On a less perky note, even though my kid will never be Jewish according to the Jews—my uterus was not certified for Jewish gestation—my son would be considered Jewish enough for Hitler to screw with. Tragically, I have to give that dude’s evil absurdity credence, because as a protective (dare I say paranoid?) mother, I want to know what might be coming for my baby. Ironically, in some circles, our family’s lazy secularity and “mixed faith” is also considered part of a Silent Holocaust. Where does that leave my kid? Unclear, but I believe that there is a generation of “half-Jewish” kids out there who are, in fact, an important part of the modern Jewish community. Yes, as a group, we are currently stationed on the margins of the Jewish world, but with just 13.5 million Jews running around (out of seven billion people worldwide), it seems to me that it would be a terrible shame to let any Jewish potential go to waste.
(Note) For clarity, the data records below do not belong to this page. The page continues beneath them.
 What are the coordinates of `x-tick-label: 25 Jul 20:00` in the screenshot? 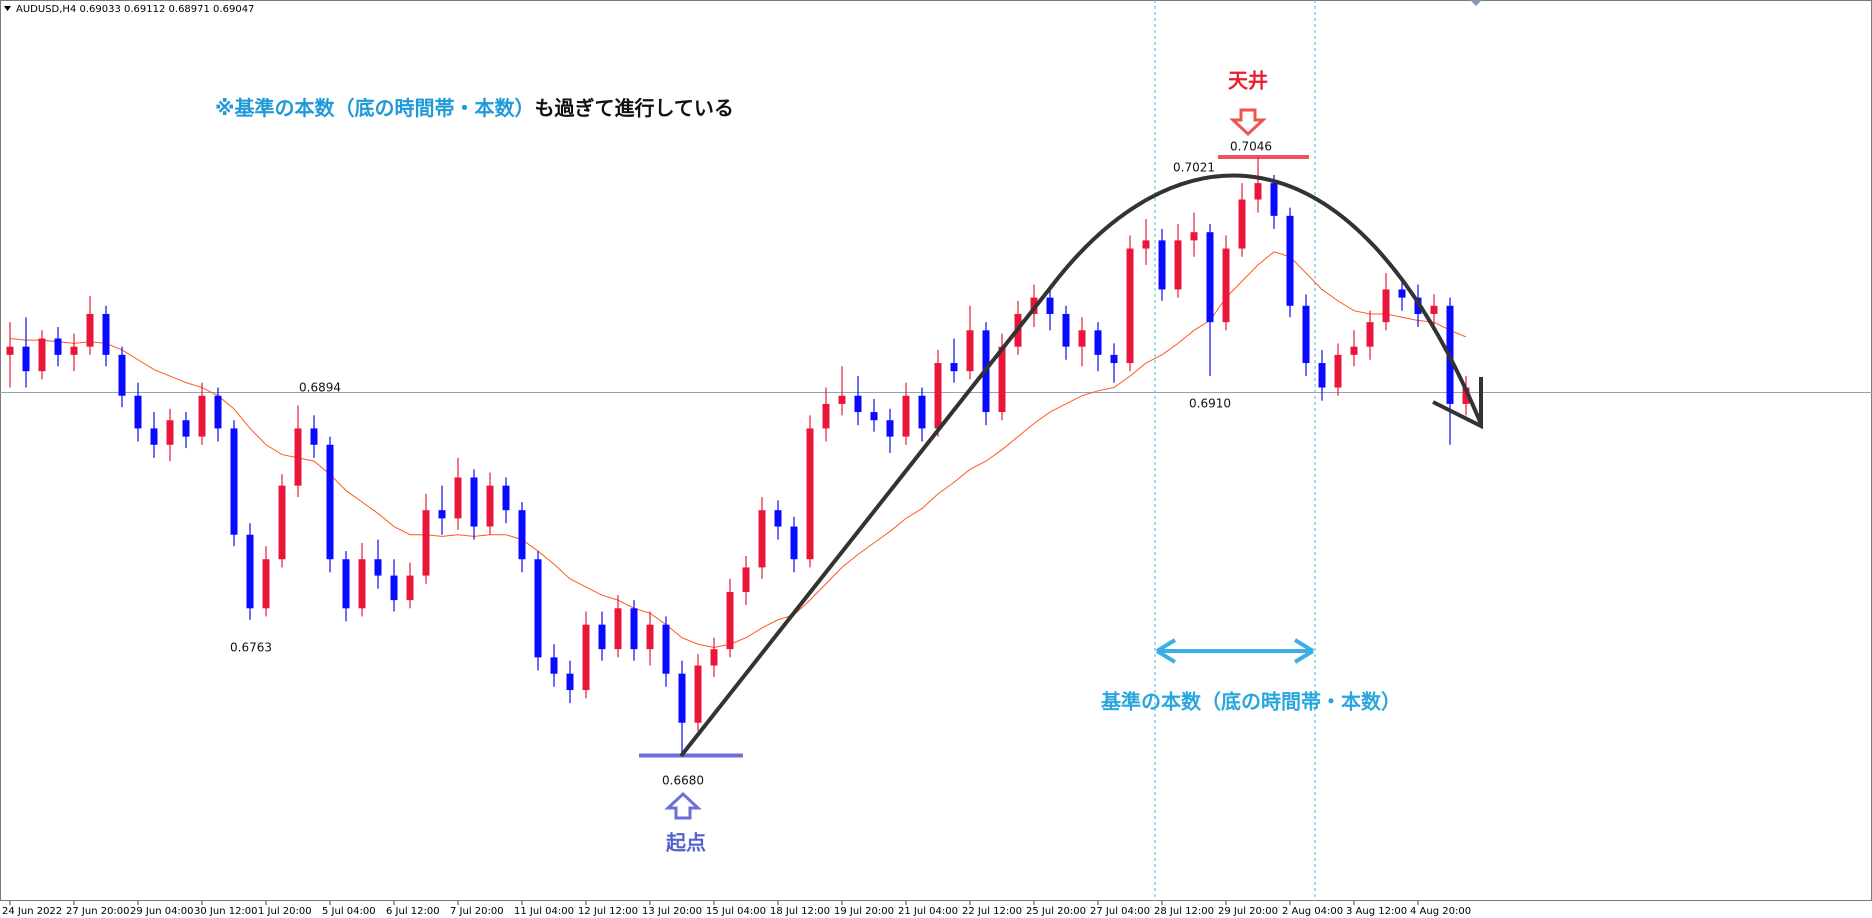 It's located at (1056, 912).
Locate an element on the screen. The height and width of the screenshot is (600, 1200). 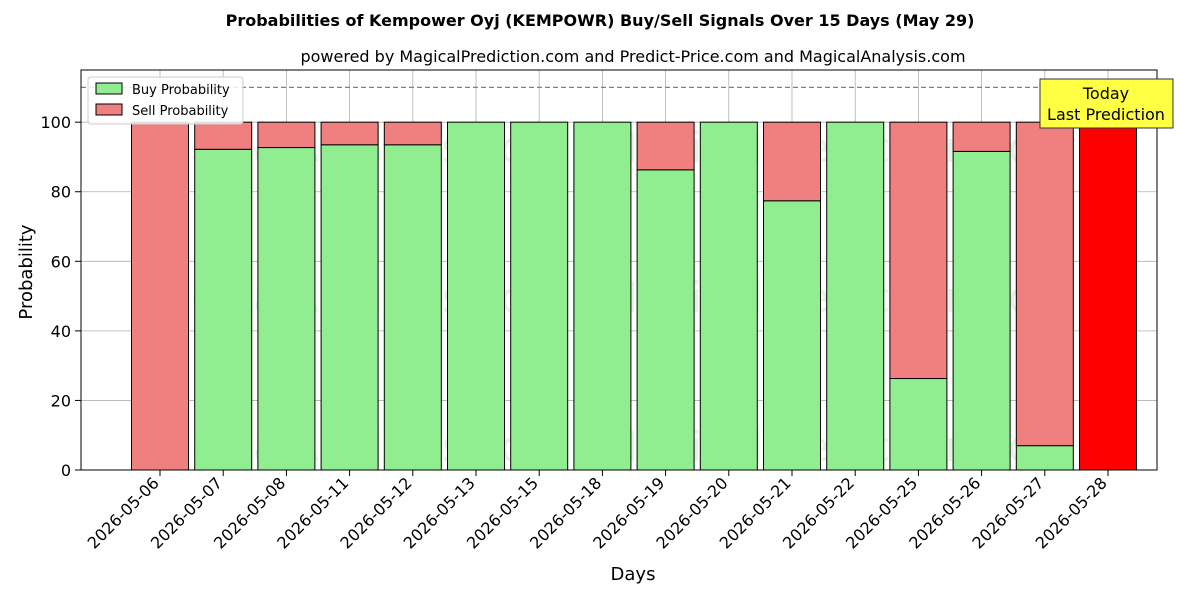
bar-sell-highlight is located at coordinates (1108, 296).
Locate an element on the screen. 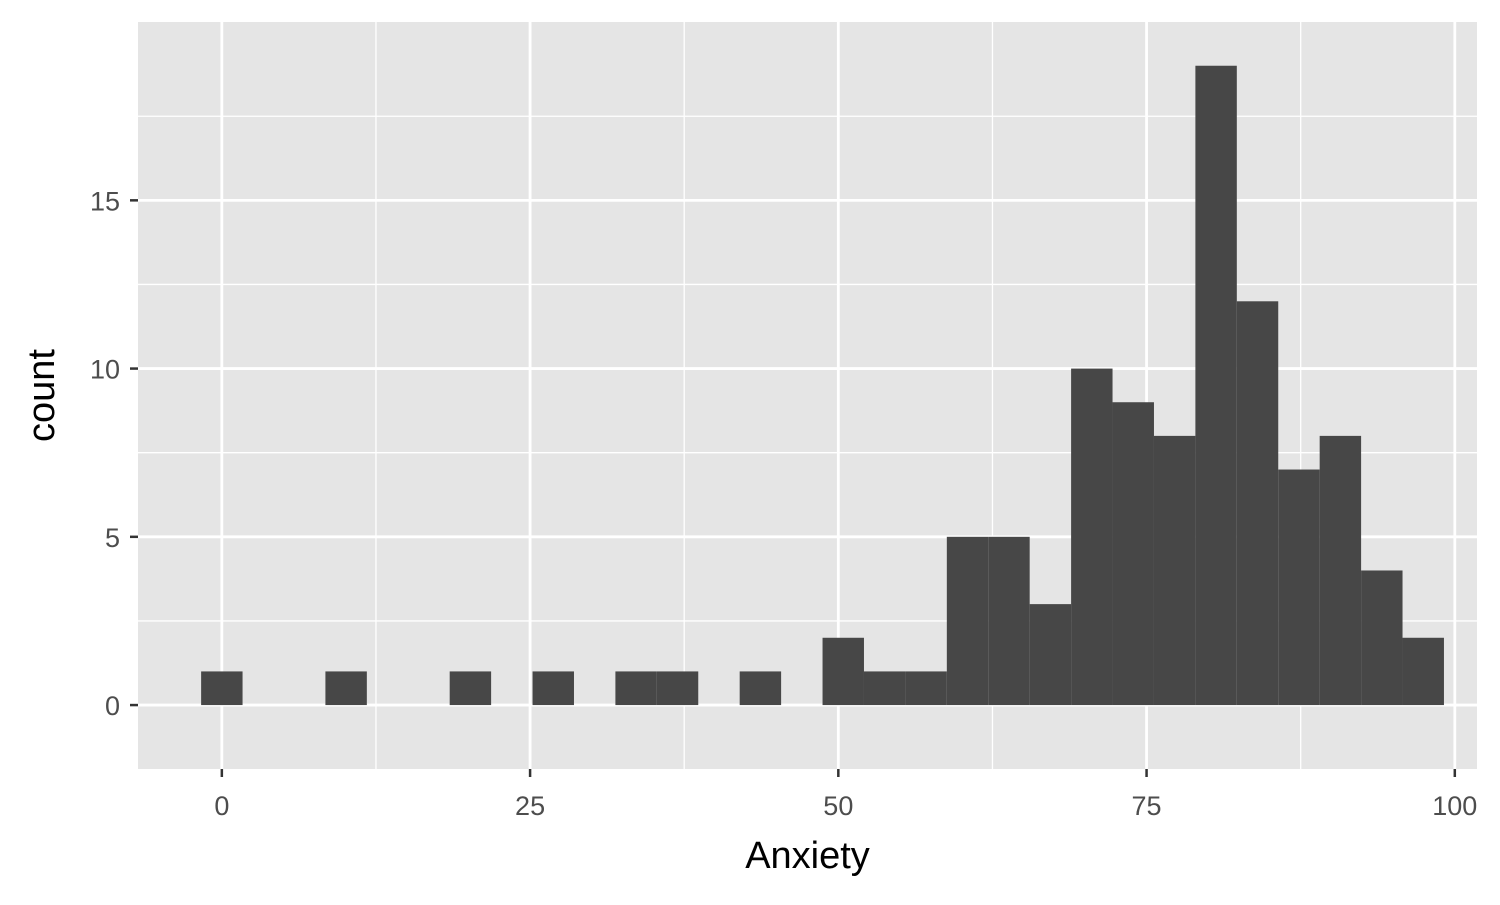 This screenshot has height=905, width=1500. y-axis: 0 5 10 15 is located at coordinates (114, 454).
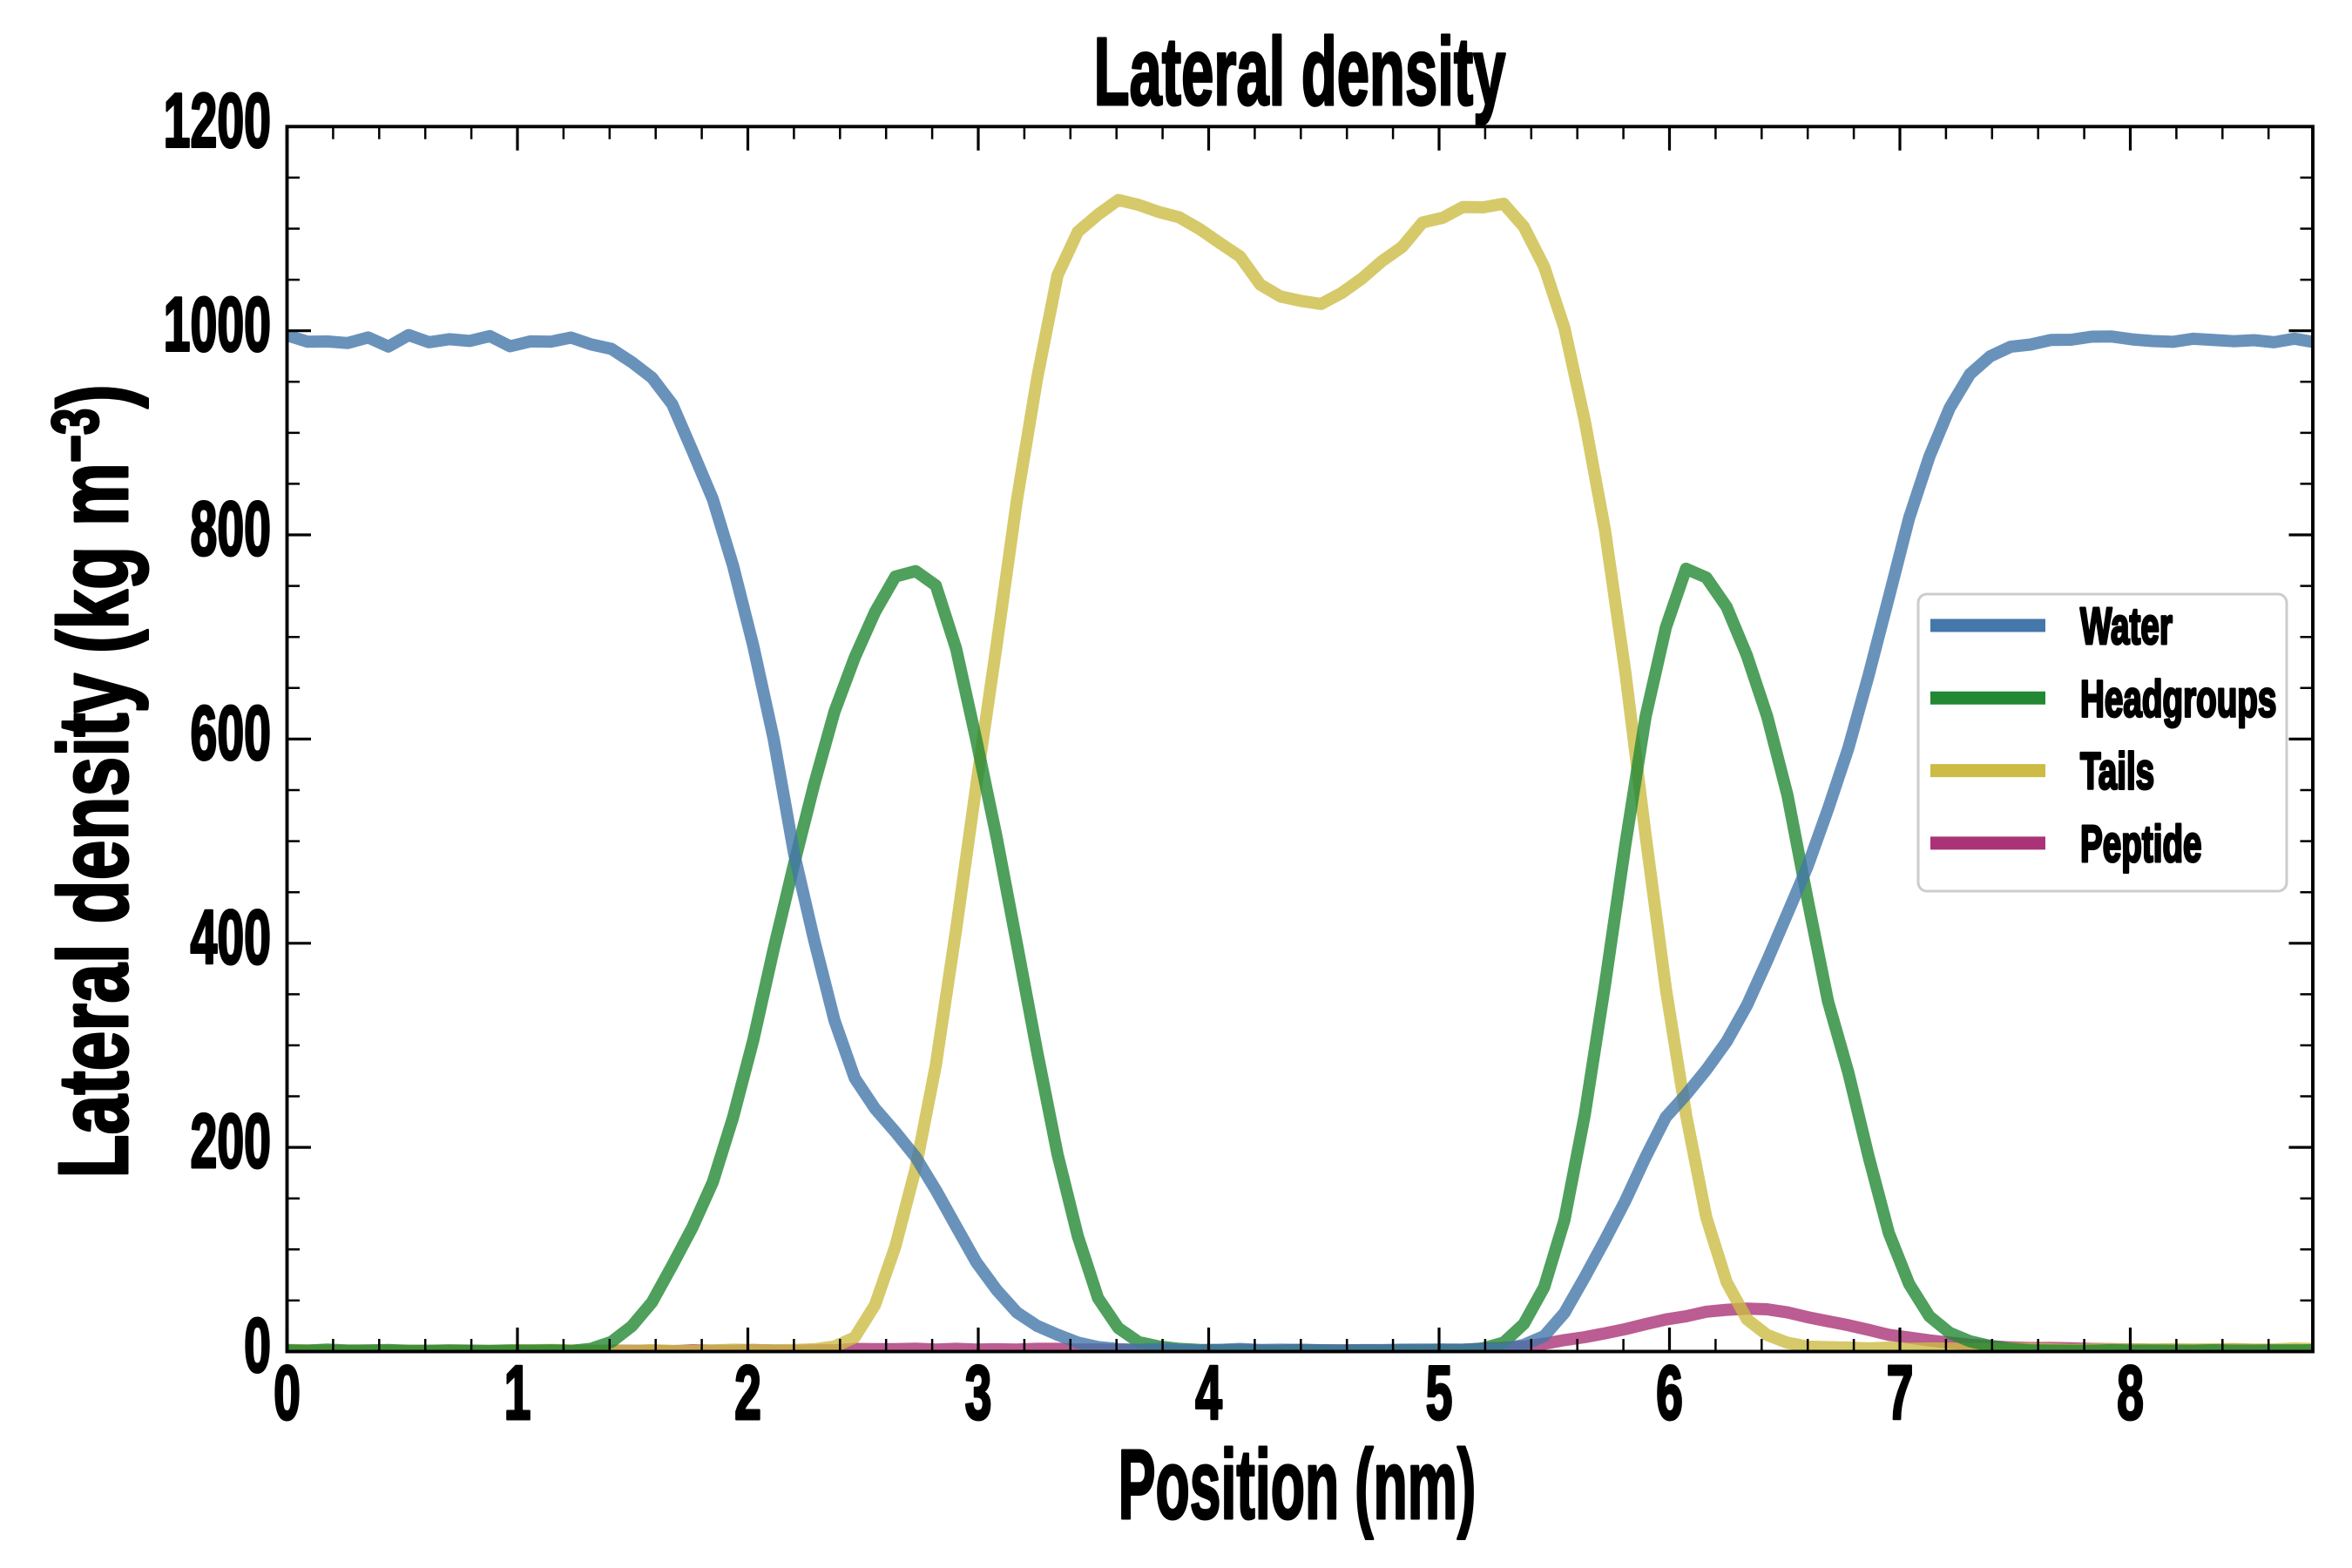 The width and height of the screenshot is (2352, 1568). What do you see at coordinates (518, 1392) in the screenshot?
I see `svg-text: 1` at bounding box center [518, 1392].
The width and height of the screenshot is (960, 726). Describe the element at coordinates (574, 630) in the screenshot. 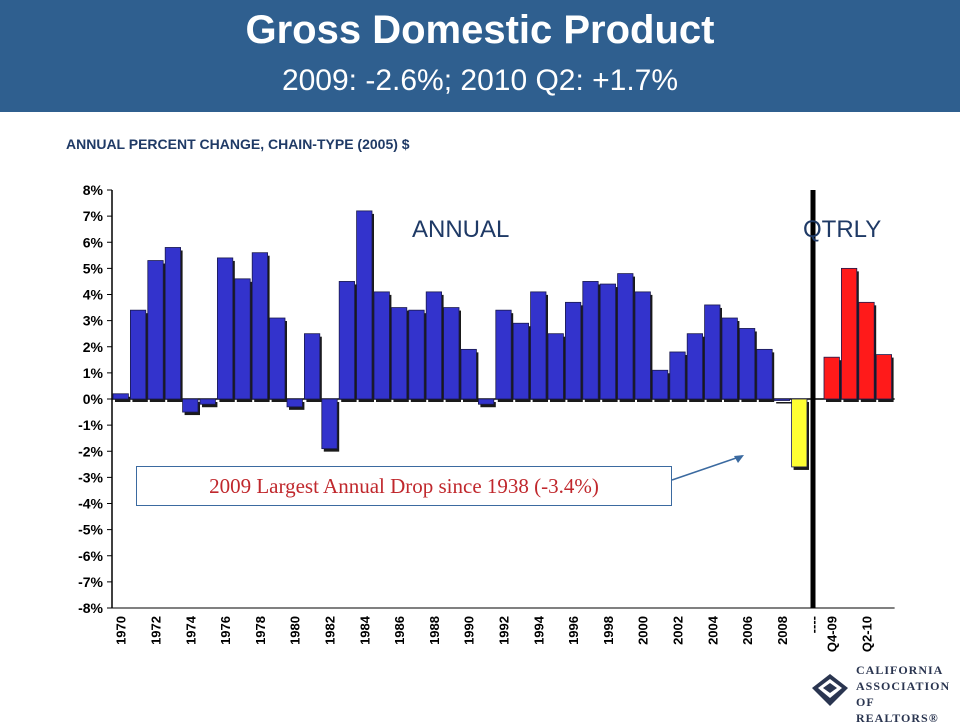

I see `x-tick-label: 1996` at that location.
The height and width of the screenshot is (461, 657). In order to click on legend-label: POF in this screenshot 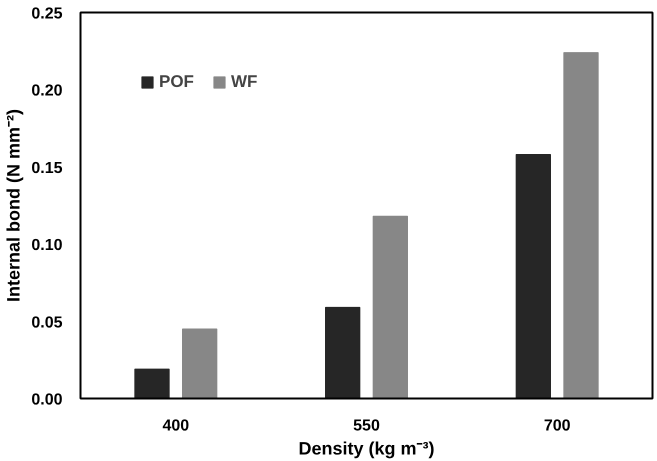, I will do `click(176, 82)`.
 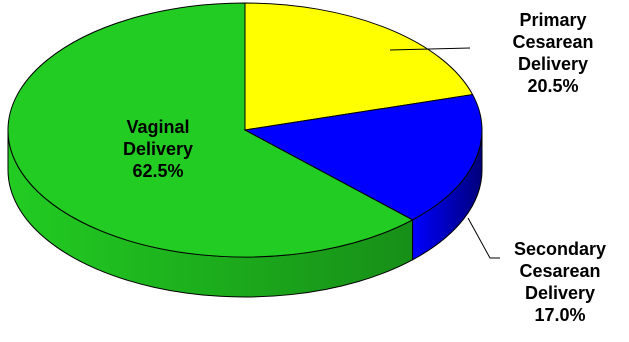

I sometimes yearn for something like the Butterball hotline, an 888-HALF-JEW toll-free number I could call when I need guidance on how to “correctly” shape the Jewish side of my son’s experience. I want a kindly customer service rep representing the brand of Judaism to tell me what to do, and then I can go burn the turkey on my own, knowing that any mistakes or controversial decisions I make were done consciously and with good intention. But I suppose that in the real world, you can’t expect people to support you unconditionally without them also wanting to get a say on how you conduct yourself. Which is to say that I’m not expecting to get rabbinic approval for our wacky choices any time soon, but I am going to keep bumbling along.
Yes, I’m probably doing everything wrong.
Yes, our practices are almost certainly apostate to all but the most liberal of believers on both sides.
But I’m still a Santa Claus atheist trying to raise my son with the love, respect, and admiration for Jewish life that is an important part of my life, and that’s why we celebrate both Hannukah and Christmas in our house.